Fang Island, meanwhile, is a rock ’n’ roll band reminiscent of Wyld Stallyns from the Bill & Ted films, sharing the belief that world peace and togetherness can be brought about via sweet guitar licks. Fang Island has described its sound as “everyone high-fiving everyone,” a claim that’s hard to dispute considering the victorious atmosphere of its harmonious chords and huge, chorus-like chants. A band of art school graduates, Fang Island introduced itself to the world with colored smoke bombs and glitter paint, combating the “Why so serious?” 2010s with garage rock anthems of exultation.
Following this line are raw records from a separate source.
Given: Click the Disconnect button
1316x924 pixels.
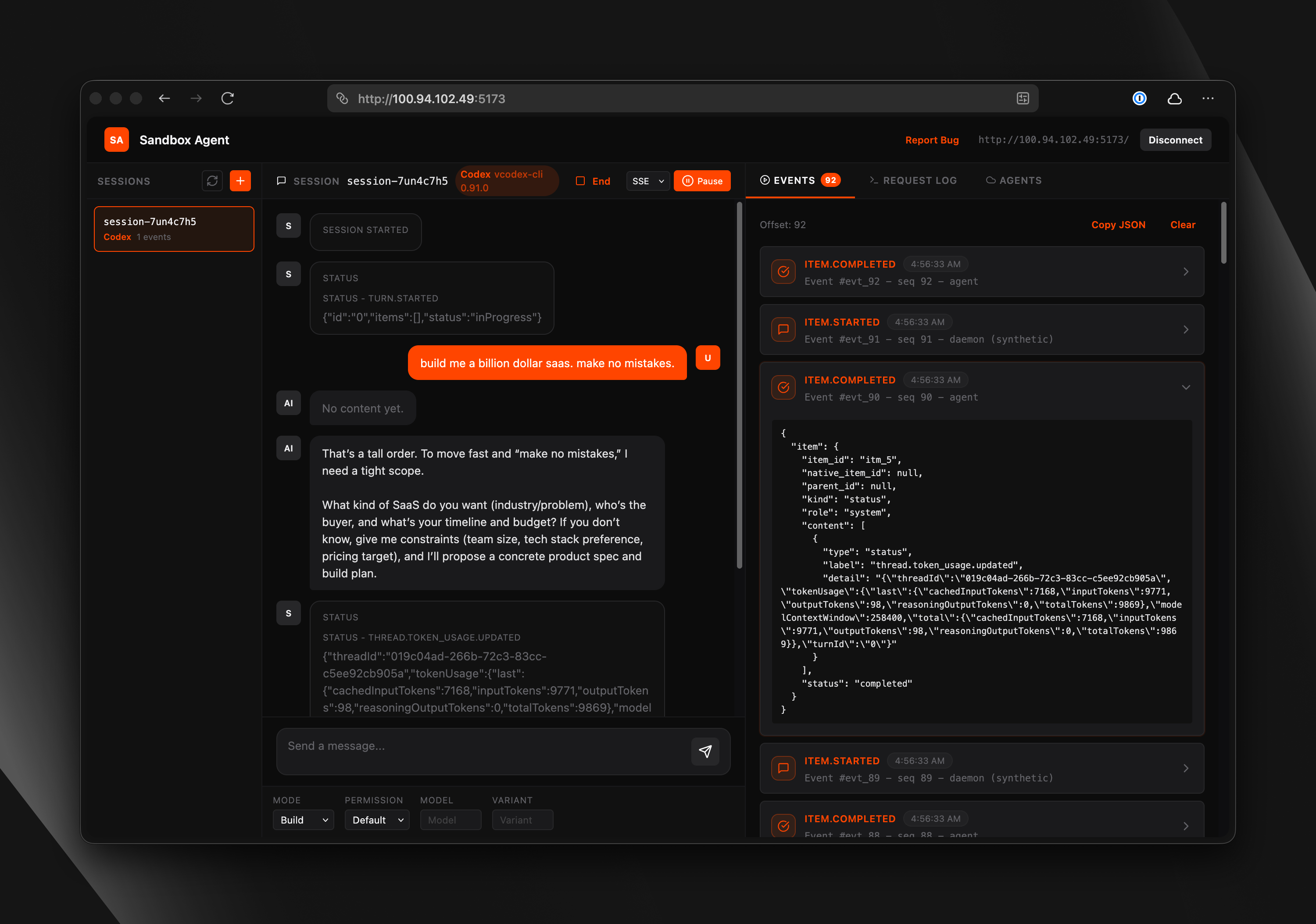Looking at the screenshot, I should 1174,140.
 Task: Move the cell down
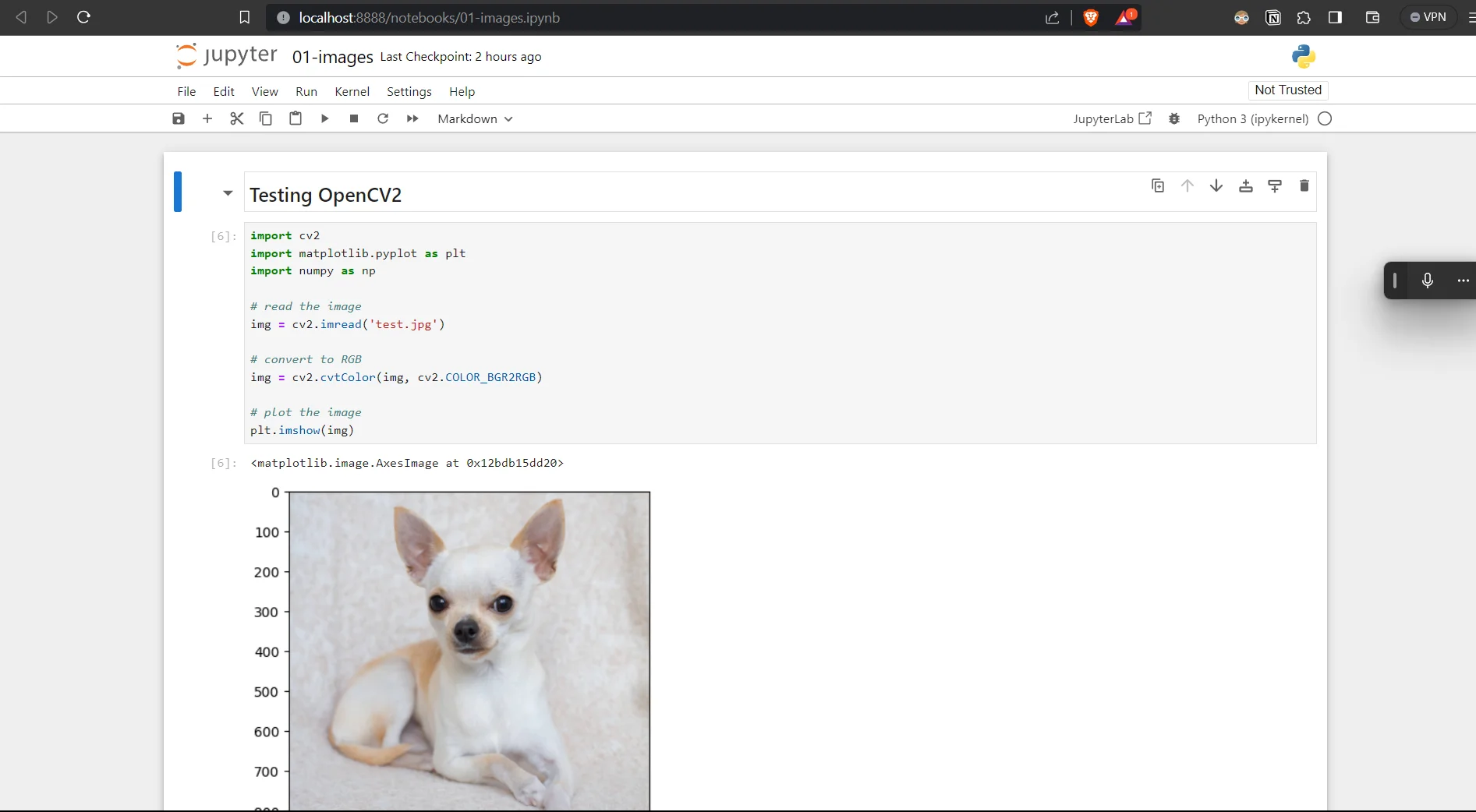click(x=1216, y=185)
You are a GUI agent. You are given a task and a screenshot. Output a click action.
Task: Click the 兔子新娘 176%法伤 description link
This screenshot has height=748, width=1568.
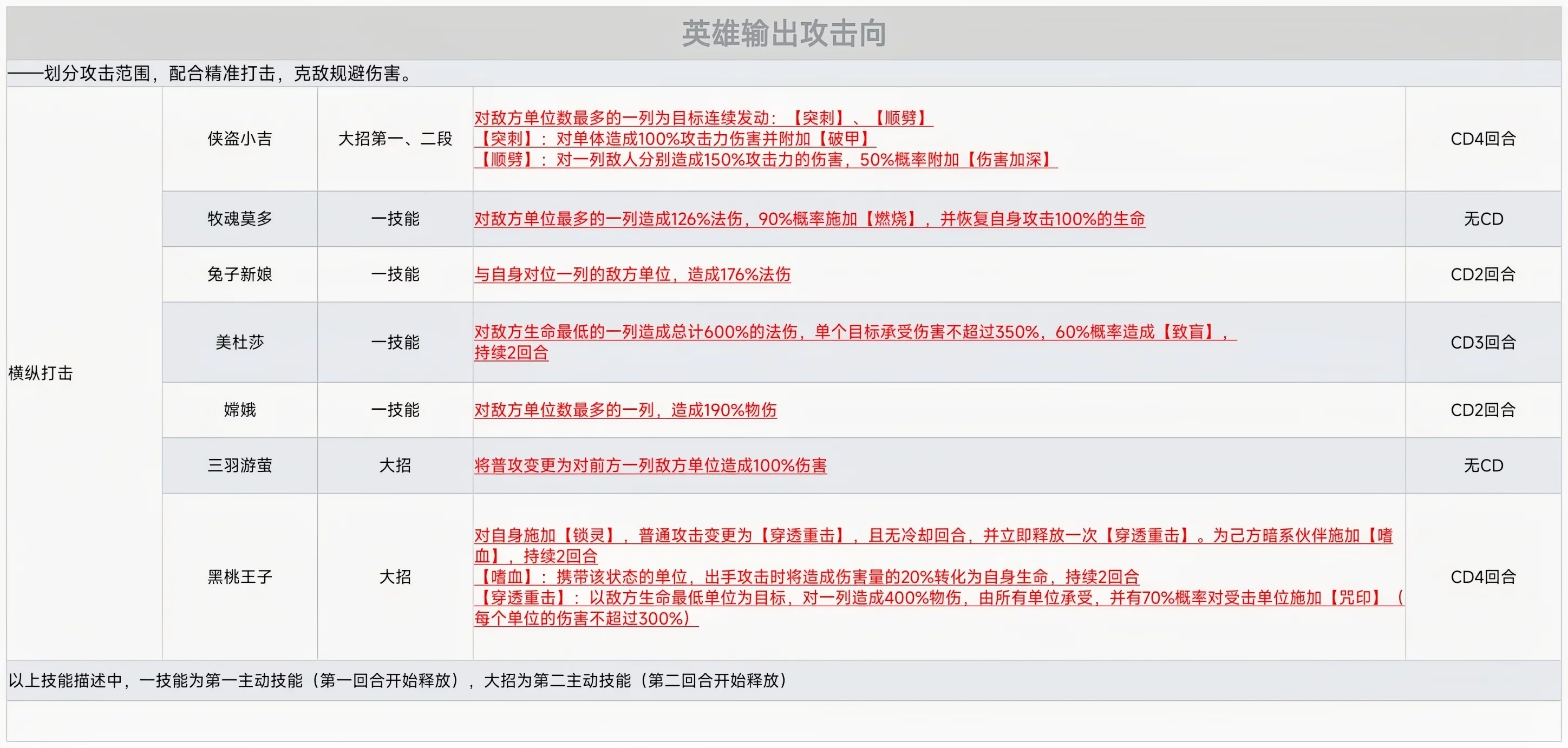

Much like the dream jester of NiGHTS, the music of Fang Island soars. The dual guitar harmonies in “Sideswiper” simulate elevation and a higher plane of being. One voice is the silver-lined clouds, wafting gently overhead with unknown promise. The other voice is its shadow, just as delicate and complex but grounded in earthly familiarity. Neither is entirely tangible, but the two act together to give a sense of scale, distance, and grandeur.

Like so much glitter, a twinkling crystal arpeggio highlights the airier moments in “Daisy” and “Life Coach,” lifting hearts with synthesized faerie dust. This is what it sounds like when Peter Pan asks children to think happy thoughts, just before pushing them out the window with a fierce shred of garage-rock grit. The slow and steady build of “Davey Crockett” is like a lucid dream, growing in intensity for no reason other than the dreamer willing it. The massive swirls of rock ’n’ roll compound until reality slips away entirely, and we are left floating on a cushion of guitar fuzz and good cheer.

Fang Island, the album, is bookended by the sounds of fireworks. Fuses are lit, sparks crackle, and rockets burst into the sky. All we have is the audio, just enough reality to allow us to fantasize the visual. Perhaps the unseen fireworks resemble the starburst left in the wake of NiGHTS’ acrobatic loop-de-loops, or maybe they’re more like the exploding, dream-retaining piggy banks that the jester barrels through in each stage of the game, bursting with colorful energy and light. The album provides some pieces, but the patterns and colors of the explosions are up to our imaginations, much like the era of video game imagery that NiGHTS Into Dreams… represents. Faced with graphics technology that couldn’t create a convincing simulation of reality, the Sonic Team didn’t bother with realism. They threw themselves into the fantastic and the evocative instead.